Александр, всегда спокойный, невозмутимый и понимающе молчаливый, выбил в тот день Светлане два зуба. Его уволили за пьянство. Каждый день после произошедшего между ним и его падчерицей, мужчина оставался на работе до позднего вечера и напивался. Камеры наблюдения на его предприятии не раз просмотрело начальство. Многократные разговоры с директором, сплетни коллег, их призывы оставить пагубную привычку приходить на работу с похмелья и оставаться в цеху после рабочего времени наедине с бутылкой не остановили мужчину. Он словно хотел убить себя, стараясь выпить каждый день больше прежнего. А теперь он оказался вынужден искать новую работу, остаток времени проводить дома, сталкиваясь лицом к лицу с Марией.
– Прости меня, девочка, – как-то сказал Александр своей падчерице.
Мария молчала. Она знала, «молчание – золото», вспоминая слова учительницы по литературе. Классная руководительница как-то пригласила психолога для беседы с классом, и Мария хорошо усвоила слова той прекрасной, словно воздушной, женщины.
– Дети, отставляя обидчика, с которым не хочется вступать в диалог, наедине с самим собой, мы даем ему право выплеснуть весь накопленный им яд, а себе оставляем возможность наказать его больше, чем нам бы этого хотелось. Это происходит потому, что очистившись от переполняющего его яда, наш обидчик остается ни с чем, внутри его души глухо и пусто, как в бочке. Тишина и молчание, в которых мы оставляем его, не заполнят пустоту, не избавят от одиночества.
Будучи шестнадцатилетним подростком, Мария знала об этом, и интуиция подсказывала, что лучше избегать лишних разговоров. В ее бездонных глазах таилась злость, обида и страх, что все может повториться сначала.
– Бог простит, – ответила она отчиму и направилась в комнату, где включила телевизор.
Шел какой-то старый советский фильм, на черно-белом экране мелькали знакомые лица, слышались чьи-то реплики и смех, кто-то пытался шутить. Марии хотелось переключиться на другой канал, она уже смотрела этот фильм, но страх привлечь к себе внимание отчима не давал ей это сделать.

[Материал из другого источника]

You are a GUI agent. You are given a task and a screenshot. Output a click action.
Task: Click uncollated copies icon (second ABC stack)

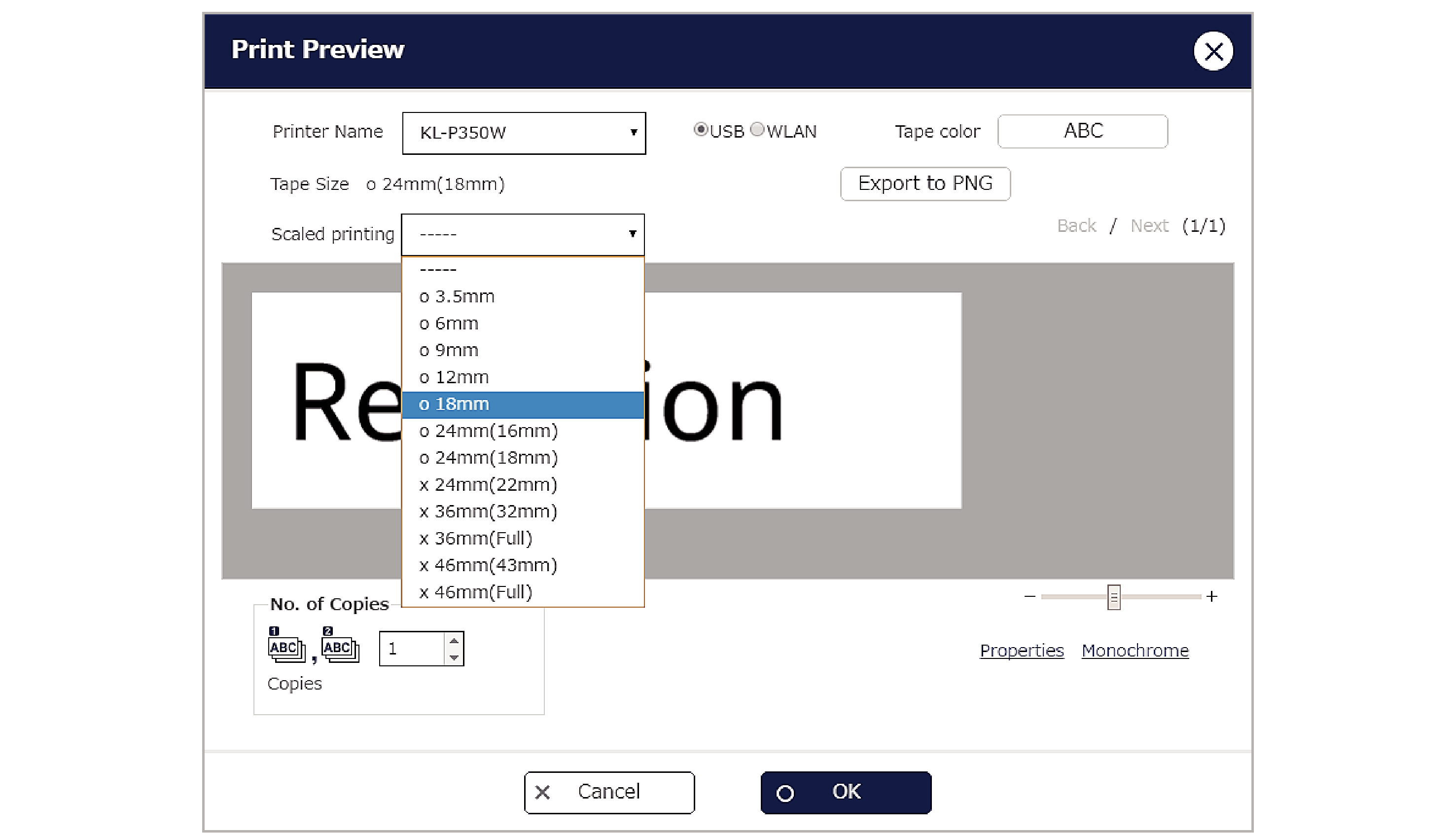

В ушах стоял гул, в глазах снова мелькали черные точки. Тогда она решила выйти из дома, отправиться к матери на рынок, куда угодно, лишь бы подальше от отчима. Вскочив с дивана, не выключив телевизор, выбежав из квартиры и хлопнув дверью, она не знала, что Александр уже полчаса, как находился в ванной, наполненной густой смесью горячей воды и крови. Красные капли покрыли плитку на полу в ванной, и острое лезвие бритвы лежало в раковине.
– Что ты тут делаешь? – недовольно спросила Светлана, увидев дочь рядом со своей торговой палаткой.
– Соскучилась. Помогу тебе работать. Потом вместе пойдем домой, ладно?
Светлана ничего не ответила, но всем видом дала понять, что ей не нравится эта идея. Однако, как только подошел покупатель, гримаса недовольства сменилась маской всепоглощающей любви: какому клиенту понравится наблюдать нервозность продавца или хозяина торговой лавки?
Работа матери казалась Марии очень сложной и даже неприятной. Раздражала переменчивость мамы. Светлана вела себя так, словно играет роль на сцене, каждый раз новую. Раздражал нездоровый блеск её глаз, когда она общалась с покупателями, разделяя каждого из них по сословиям определенной, знакомой только ей одной, системы. С каждым из «сословий» Светлана разговаривала на особом языке в специально предназначенном тоне. Разные люди посещали палатку: по-разному одетые, они по-разному спрашивали о цене. Кто-то торговался, кто-то нет. Одни смотрели на продавцов так, как смотрят на насекомых и мышей, сморщившись от неприязни. С такими Светлана не церемонилась и не делала скидок. Другие вели себя скромно, пряча глаза и вывернутые штанины купленных на вырост брюк на своем ребенке. Такие не успевали торговаться: Светлана сама отдавала им товар со скидкой, порой даже разговаривала с подобными клиентами так, как разговаривают с близкими родственниками. Мария никогда не понимала принципов этой работы, а Светлана чувствовала себя здесь, как рыба в воде.